* _Written exercise_
Rewrite the part of the records that opens with the line containing "Where should I click to: Select the green" and closes with the line containing "(x=1345, y=87)", replacing "refresh" with "reload" and leaving all else unchanged.

(Entries that point to words and elements)
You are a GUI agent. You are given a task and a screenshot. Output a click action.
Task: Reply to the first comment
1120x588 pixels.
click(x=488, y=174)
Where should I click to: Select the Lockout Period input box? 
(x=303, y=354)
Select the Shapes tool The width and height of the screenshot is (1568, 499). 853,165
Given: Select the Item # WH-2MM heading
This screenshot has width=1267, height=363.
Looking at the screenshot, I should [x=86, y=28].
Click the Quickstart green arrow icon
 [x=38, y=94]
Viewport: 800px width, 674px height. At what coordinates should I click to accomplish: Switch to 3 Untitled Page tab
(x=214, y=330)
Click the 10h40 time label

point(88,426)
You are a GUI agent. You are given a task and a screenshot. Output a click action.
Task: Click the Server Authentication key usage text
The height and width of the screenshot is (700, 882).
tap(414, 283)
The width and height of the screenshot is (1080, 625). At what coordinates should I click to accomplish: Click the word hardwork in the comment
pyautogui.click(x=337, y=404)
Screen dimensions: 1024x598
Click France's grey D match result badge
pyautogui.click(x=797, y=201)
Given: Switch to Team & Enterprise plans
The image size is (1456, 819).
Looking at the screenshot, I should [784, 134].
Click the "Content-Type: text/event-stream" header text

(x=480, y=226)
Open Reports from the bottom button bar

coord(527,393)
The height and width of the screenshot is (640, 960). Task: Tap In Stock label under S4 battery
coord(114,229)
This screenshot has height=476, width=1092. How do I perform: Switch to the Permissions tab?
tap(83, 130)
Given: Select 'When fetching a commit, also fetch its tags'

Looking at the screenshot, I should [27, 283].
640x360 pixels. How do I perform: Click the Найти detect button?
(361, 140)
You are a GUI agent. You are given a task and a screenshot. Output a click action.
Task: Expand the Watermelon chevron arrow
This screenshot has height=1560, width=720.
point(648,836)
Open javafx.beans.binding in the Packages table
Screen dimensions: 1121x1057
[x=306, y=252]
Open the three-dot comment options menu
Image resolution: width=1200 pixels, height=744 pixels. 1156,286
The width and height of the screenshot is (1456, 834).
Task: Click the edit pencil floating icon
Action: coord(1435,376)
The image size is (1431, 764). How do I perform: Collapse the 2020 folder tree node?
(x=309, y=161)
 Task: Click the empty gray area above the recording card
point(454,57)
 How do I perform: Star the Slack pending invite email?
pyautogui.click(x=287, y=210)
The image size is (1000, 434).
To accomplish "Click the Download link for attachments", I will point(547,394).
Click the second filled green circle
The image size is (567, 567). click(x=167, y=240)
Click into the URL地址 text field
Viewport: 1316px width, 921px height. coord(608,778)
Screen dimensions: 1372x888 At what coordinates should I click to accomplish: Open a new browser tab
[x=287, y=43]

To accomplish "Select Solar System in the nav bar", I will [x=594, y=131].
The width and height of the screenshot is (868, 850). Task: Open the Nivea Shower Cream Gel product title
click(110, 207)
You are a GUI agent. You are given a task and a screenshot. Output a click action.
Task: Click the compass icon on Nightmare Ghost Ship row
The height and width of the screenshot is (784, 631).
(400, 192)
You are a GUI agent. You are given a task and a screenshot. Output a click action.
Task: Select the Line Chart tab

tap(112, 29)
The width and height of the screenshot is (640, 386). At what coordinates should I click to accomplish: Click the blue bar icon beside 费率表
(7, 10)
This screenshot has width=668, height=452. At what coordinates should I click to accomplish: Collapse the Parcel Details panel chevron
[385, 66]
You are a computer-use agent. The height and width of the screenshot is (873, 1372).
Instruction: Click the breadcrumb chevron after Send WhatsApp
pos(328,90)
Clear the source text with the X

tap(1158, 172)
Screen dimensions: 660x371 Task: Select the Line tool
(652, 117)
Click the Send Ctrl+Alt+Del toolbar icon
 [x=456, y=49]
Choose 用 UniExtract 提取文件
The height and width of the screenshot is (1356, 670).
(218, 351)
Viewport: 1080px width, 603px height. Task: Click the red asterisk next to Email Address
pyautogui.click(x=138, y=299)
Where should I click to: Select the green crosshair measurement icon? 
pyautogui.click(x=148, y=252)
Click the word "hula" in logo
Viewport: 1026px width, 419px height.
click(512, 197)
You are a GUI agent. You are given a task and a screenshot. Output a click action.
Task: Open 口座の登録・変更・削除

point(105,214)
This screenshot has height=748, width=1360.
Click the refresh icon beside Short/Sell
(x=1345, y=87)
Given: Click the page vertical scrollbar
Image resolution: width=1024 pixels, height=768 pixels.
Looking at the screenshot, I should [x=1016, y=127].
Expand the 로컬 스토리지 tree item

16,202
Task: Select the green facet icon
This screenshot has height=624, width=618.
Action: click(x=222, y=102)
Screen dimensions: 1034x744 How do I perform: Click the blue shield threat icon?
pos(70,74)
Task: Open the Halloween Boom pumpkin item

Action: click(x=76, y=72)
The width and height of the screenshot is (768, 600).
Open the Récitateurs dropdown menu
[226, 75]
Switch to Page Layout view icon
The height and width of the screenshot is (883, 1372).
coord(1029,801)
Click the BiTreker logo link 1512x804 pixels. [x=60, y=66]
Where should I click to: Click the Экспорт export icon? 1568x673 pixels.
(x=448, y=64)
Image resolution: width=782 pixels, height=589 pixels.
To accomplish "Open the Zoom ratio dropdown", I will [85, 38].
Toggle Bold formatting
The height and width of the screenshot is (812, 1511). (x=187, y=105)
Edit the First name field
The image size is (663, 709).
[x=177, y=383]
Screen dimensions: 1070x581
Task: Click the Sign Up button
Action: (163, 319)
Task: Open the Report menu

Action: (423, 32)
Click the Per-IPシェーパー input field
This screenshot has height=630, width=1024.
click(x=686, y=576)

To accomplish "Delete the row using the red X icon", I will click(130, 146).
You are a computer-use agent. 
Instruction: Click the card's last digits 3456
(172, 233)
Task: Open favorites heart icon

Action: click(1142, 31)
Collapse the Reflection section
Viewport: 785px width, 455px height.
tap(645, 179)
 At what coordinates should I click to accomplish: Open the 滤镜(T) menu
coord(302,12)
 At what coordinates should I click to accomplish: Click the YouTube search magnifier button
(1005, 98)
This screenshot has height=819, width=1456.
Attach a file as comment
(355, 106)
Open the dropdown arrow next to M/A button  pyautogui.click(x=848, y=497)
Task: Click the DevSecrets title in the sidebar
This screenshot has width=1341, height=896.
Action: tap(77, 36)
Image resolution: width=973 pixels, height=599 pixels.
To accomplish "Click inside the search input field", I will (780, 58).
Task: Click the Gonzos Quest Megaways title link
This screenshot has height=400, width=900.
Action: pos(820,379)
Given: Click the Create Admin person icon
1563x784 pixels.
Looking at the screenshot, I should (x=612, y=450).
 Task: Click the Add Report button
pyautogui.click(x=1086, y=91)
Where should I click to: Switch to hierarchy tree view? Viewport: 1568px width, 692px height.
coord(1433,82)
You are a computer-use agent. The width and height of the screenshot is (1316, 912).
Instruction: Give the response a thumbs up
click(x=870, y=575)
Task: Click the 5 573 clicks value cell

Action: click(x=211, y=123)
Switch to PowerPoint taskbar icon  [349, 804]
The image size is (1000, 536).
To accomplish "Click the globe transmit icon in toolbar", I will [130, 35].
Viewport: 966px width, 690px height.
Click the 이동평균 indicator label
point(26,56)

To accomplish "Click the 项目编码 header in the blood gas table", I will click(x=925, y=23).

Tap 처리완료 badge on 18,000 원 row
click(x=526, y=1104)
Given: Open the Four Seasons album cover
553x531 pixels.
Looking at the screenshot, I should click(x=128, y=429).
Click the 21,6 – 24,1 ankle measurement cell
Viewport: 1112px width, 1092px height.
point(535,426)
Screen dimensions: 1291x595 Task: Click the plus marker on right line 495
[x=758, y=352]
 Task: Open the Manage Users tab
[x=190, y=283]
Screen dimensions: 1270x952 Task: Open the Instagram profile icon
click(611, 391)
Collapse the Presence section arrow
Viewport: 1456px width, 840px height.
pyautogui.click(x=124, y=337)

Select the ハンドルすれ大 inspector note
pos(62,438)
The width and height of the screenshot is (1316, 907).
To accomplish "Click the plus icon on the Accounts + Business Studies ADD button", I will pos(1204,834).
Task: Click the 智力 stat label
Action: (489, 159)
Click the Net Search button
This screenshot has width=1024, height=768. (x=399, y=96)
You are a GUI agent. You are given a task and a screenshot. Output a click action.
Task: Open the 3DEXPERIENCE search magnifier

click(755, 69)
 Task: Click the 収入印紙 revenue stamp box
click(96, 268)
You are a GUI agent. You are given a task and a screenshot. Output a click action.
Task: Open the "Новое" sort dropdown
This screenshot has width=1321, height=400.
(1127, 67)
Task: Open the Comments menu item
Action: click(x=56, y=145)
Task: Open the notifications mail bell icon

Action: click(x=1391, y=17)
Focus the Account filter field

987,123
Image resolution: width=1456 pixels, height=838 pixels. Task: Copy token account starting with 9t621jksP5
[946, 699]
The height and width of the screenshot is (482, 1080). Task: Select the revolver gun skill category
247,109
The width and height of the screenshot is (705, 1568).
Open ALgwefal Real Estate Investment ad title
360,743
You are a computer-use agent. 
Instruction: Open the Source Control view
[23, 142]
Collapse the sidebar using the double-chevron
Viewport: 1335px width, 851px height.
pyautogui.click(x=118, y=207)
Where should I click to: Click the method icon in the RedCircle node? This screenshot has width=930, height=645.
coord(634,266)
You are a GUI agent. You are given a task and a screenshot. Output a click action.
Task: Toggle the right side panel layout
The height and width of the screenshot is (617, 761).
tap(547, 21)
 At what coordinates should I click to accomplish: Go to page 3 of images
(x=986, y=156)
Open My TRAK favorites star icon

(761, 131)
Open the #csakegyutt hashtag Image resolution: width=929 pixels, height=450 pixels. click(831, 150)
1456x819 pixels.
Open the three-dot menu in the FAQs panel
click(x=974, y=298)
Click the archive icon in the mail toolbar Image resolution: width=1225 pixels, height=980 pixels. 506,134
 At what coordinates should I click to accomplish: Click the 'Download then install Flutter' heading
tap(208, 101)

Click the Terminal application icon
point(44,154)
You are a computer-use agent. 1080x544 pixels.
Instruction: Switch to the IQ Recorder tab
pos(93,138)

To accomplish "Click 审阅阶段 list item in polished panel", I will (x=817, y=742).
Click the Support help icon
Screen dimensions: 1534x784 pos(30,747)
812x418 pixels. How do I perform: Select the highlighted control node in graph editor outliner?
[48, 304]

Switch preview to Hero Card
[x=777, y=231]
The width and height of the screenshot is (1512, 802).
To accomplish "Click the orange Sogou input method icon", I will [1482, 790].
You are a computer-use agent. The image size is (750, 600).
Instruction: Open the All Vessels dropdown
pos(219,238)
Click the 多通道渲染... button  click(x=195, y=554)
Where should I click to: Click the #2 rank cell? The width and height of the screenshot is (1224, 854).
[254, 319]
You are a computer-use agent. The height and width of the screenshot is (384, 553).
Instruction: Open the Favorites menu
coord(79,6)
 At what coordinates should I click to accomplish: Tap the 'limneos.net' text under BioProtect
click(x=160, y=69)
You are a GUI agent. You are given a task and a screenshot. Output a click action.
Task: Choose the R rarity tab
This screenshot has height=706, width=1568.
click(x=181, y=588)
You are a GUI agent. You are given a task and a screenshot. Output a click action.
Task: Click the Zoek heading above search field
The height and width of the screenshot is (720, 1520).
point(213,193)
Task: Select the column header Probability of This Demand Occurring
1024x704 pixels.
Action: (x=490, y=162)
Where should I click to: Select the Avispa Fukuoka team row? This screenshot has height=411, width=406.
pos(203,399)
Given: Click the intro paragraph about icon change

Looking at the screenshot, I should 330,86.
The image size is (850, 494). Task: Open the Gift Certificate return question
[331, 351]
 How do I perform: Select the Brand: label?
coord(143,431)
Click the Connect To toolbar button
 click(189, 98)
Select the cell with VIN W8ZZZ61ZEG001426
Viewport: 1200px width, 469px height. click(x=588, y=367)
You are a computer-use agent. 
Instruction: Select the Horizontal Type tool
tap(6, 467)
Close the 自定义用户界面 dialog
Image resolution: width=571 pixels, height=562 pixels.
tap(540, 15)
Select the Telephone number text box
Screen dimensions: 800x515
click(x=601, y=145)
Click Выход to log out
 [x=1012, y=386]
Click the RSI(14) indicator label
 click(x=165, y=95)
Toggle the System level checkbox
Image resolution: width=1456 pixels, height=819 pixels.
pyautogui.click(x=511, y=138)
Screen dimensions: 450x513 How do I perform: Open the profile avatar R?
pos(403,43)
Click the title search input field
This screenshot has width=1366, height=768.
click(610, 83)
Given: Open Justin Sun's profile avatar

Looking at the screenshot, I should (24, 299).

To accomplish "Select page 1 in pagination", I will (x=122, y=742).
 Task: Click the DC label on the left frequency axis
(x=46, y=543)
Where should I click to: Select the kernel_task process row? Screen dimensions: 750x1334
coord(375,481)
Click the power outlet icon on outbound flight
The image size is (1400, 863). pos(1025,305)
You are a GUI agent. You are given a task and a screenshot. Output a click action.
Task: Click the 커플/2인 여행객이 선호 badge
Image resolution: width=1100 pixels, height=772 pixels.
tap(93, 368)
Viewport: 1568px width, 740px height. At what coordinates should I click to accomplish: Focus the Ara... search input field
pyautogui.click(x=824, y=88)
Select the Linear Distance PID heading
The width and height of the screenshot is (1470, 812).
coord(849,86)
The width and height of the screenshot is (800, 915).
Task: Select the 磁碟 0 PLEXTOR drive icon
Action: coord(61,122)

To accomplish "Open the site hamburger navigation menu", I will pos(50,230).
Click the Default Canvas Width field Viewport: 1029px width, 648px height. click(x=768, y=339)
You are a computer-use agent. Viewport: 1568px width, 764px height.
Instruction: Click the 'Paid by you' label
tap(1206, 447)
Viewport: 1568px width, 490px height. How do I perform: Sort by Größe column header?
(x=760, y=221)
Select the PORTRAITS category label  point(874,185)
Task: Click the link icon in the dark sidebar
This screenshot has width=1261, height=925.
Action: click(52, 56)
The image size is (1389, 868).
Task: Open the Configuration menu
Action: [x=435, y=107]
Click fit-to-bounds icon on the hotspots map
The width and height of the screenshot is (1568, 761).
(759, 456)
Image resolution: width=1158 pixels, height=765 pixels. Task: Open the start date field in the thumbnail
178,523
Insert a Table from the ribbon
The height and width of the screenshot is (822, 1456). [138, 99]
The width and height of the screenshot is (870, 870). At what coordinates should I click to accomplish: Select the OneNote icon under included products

* _Exercise solution_
Where should I click to: Select the green crosshair measurement icon? 
pyautogui.click(x=148, y=252)
Click the word "hula" in logo
Viewport: 1026px width, 419px height.
click(512, 197)
You are a GUI agent. You are given a task and a screenshot. Output a click action.
Task: Open 口座の登録・変更・削除

point(105,214)
This screenshot has height=748, width=1360.
Click the reload icon beside Short/Sell
(x=1345, y=87)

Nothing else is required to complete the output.